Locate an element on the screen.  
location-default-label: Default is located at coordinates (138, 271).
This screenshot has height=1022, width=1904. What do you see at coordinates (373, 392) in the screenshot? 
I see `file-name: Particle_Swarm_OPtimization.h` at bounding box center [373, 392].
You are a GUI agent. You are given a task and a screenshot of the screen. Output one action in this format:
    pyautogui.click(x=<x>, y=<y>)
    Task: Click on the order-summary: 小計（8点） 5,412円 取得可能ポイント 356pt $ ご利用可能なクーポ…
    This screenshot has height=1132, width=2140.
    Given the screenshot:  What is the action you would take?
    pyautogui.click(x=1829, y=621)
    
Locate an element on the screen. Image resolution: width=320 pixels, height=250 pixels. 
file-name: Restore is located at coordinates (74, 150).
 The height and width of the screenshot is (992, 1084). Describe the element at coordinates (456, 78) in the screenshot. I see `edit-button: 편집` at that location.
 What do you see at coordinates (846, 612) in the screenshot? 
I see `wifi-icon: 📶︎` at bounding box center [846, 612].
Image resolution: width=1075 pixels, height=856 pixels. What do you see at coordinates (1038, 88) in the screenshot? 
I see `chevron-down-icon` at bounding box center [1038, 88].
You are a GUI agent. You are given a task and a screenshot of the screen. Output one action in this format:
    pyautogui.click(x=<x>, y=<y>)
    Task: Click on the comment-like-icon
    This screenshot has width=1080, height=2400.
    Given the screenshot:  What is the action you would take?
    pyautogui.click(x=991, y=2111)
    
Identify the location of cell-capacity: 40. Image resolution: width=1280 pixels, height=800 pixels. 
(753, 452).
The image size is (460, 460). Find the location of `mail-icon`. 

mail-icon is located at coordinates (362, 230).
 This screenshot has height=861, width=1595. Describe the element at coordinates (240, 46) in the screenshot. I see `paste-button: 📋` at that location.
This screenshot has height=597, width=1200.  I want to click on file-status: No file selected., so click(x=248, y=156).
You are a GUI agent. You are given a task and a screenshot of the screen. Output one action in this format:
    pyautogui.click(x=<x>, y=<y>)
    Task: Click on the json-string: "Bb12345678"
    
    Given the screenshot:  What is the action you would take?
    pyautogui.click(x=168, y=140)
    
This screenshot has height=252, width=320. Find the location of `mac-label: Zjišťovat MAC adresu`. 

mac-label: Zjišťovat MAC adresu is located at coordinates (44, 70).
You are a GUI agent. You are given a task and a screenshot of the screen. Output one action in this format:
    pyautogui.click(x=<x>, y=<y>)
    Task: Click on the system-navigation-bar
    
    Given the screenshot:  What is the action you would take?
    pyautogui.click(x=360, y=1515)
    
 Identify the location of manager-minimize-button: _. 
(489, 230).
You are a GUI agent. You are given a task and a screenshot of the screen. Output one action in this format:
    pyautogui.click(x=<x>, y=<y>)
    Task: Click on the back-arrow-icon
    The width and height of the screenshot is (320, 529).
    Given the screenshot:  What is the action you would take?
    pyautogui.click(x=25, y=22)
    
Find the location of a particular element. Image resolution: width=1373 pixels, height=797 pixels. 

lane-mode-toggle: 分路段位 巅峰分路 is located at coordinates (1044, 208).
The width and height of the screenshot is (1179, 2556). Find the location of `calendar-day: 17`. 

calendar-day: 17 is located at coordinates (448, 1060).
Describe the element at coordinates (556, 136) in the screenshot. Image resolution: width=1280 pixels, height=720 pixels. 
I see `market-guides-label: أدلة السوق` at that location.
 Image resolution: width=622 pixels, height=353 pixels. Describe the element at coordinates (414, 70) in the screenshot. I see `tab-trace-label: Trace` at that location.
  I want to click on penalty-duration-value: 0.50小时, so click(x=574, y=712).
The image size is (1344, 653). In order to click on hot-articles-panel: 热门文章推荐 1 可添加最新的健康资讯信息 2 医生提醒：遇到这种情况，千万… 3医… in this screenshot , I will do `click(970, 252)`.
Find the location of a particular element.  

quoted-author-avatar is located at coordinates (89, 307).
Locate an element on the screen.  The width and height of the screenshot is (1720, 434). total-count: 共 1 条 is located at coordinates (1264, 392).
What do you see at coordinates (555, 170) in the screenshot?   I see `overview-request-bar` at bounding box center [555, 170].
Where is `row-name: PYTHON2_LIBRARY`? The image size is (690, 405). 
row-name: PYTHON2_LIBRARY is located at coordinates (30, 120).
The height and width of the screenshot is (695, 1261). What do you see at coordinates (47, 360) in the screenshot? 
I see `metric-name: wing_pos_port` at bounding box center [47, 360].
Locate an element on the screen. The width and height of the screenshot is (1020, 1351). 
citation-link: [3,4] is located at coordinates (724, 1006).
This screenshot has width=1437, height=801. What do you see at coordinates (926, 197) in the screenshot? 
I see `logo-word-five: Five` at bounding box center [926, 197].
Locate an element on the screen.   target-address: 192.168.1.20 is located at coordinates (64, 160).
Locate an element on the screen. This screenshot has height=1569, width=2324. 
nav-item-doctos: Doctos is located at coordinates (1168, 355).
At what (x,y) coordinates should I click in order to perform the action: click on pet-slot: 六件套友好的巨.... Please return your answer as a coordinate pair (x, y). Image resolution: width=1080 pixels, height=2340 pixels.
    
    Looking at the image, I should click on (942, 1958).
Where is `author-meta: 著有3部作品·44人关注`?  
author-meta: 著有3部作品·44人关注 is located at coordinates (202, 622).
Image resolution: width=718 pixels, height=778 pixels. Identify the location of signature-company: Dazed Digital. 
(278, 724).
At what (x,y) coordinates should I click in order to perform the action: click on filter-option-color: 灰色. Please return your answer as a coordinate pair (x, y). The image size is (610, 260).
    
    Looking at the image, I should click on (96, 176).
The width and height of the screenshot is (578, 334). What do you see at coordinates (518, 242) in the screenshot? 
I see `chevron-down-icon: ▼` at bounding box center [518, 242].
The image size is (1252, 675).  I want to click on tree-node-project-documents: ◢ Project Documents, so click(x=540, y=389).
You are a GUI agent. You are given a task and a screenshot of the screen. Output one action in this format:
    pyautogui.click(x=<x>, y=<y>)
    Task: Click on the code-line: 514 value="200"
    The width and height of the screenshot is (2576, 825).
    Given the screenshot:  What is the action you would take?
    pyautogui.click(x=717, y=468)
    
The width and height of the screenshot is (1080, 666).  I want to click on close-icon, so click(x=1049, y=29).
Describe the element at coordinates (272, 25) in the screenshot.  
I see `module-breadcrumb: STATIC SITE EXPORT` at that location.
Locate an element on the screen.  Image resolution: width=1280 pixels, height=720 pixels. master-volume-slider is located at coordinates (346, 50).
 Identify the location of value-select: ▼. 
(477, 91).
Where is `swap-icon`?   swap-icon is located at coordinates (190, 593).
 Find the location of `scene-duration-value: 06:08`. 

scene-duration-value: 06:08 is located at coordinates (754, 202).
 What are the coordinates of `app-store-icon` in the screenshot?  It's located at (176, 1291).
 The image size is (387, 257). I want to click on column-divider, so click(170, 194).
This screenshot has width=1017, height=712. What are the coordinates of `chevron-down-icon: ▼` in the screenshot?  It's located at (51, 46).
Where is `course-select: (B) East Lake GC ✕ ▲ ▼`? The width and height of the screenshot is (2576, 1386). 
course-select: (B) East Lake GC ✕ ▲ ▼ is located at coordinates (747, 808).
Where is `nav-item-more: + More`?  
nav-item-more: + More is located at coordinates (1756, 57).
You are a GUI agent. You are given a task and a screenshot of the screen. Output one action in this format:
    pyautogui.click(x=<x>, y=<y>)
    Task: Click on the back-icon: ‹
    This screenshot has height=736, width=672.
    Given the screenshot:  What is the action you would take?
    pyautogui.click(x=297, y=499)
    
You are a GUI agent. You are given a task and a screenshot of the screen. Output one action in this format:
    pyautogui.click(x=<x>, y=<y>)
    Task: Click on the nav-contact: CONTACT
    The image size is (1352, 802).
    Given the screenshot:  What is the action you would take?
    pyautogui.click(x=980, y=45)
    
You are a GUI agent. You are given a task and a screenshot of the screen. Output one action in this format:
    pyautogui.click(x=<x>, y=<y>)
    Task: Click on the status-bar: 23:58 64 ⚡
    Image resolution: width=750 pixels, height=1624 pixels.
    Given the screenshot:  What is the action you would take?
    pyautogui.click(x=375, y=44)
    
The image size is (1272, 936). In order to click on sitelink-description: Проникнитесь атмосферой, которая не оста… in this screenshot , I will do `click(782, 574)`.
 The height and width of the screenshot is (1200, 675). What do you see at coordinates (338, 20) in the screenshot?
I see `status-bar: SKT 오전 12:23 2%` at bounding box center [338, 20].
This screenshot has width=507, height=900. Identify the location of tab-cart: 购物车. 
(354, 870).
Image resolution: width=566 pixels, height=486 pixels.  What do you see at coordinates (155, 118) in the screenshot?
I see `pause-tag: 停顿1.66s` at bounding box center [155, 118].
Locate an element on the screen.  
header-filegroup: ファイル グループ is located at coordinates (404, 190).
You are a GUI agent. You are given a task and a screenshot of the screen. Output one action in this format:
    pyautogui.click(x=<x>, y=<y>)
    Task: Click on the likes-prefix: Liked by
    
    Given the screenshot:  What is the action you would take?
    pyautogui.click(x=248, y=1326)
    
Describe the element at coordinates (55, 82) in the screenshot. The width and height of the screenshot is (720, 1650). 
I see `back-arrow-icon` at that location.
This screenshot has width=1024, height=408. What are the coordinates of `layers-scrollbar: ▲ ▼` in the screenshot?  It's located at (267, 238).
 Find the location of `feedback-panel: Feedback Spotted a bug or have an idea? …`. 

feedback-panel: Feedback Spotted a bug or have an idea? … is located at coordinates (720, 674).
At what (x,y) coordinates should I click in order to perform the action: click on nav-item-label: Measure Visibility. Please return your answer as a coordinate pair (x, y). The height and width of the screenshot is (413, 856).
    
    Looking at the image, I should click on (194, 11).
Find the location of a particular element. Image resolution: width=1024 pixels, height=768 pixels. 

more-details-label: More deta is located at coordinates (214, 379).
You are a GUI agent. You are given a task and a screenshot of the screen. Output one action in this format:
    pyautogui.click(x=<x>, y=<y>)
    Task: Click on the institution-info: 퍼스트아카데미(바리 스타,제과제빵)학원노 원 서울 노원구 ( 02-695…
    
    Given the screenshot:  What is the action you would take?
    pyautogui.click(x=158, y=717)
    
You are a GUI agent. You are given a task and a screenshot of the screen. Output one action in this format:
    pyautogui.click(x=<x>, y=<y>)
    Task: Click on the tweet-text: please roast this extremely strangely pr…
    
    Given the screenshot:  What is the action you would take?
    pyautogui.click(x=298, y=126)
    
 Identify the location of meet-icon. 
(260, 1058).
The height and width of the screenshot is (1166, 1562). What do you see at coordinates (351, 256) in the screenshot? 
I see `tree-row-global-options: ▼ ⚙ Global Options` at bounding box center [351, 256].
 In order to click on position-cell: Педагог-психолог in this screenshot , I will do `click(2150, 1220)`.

* [TASK DIRECTIONS] Convert the lines starting at the one containing "coordinates (1264, 392)." and ending at the one containing "center [926, 197]." into a Markdown table with the columns Row and Line. Number each line in order and leave out any blank lines.

* [ANSWER TO THE PROBLEM]
| Row | Line |
|---|---|
| 1 | Locate an element on the screen.  The width and height of the screenshot is (1720, 434). total-count: 共 1 条 is located at coordinates (1264, 392). |
| 2 | What do you see at coordinates (555, 170) in the screenshot?   I see `overview-request-bar` at bounding box center [555, 170]. |
| 3 | Where is `row-name: PYTHON2_LIBRARY`? The image size is (690, 405).  |
| 4 | row-name: PYTHON2_LIBRARY is located at coordinates (30, 120). |
| 5 | The height and width of the screenshot is (695, 1261). What do you see at coordinates (47, 360) in the screenshot?  |
| 6 | I see `metric-name: wing_pos_port` at bounding box center [47, 360]. |
| 7 | Locate an element on the screen. The width and height of the screenshot is (1020, 1351).  |
| 8 | citation-link: [3,4] is located at coordinates (724, 1006). |
| 9 | This screenshot has width=1437, height=801. What do you see at coordinates (926, 197) in the screenshot?  |
| 10 | I see `logo-word-five: Five` at bounding box center [926, 197]. |